Instructions to follow>
Can you restate the forum thread on the District Infant Poor Asylum from "District Infant Poor" to "him in there ?", swapping "pauper" for "orphan"?

Source extract>
• Welcome to this forum . We are a worldwide group with a common interest in Birmingham and its history. While here, please follow a few simple rules. We ask that you respect other members, thank those who have helped you and please keep your contributions on-topic with the thread.

    We do hope you enjoy your visit. BHF Admin Team
  • HI folks the server that hosts the site completely died including the Hdd's and backups.
    Luckily i create an offsite backup once a week! this has now been restored so we have lost a few days posts.
    im still fixing things at the moment so bear with me and im still working on all images 90% are fine the others im working on now
    we are now using a backup solution

District Infant Poor Asylum, Birmingham

skylark

Proud to be a Brummie !!
Does anyone have any info regarding this asylum? Would there be any documents etc
at the Archives in the library?
All info will be most appreciated,
Margaret.
 
Hi,
I found a possible relative on the 1851 census..he was a 9 year old pauper...I was just wondering
if his parents needed to sign any papers etc to put him in there ?
Margaret.
 
I have the same question as Margaret - possible ancestor in 1851 - so thought it might be worth asking again if anyone knows where this place was? The census has it in the St George district, ecclesiastical district of St Stephen.

I imagine there might be a number of reasons why children might be placed here, often temporary situations. If anyone can cast any light, it would be much appreciated.
 
There were quite a few workhouses based in birmingham. the only mention i can find of an infant poor asylum anywhere on the net is Summer Lane, it says after overcrowding they moved and created an infant poor asylum in Summer Lane
 
Thanks, Summer Lane fits with the St George/St Stephen description. Does it say when that was?
 
Thanks, Summer Lane fits with the St George/St Stephen description. Does it say when that was?

Given information>
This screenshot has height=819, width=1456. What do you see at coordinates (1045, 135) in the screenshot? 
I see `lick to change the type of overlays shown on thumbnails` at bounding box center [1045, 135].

Output below>
District Infant Poor Asylum, Birmingham

skylark

Proud to be a Brummie !!
Does anyone have any info regarding this asylum? Would there be any documents etc
at the Archives in the library?
All info will be most appreciated,
Margaret.
 
Hi,
I found a possible relative on the 1851 census..he was a 9 year old orphan...I was just wondering
if his parents needed to sign any papers etc to put him in there ?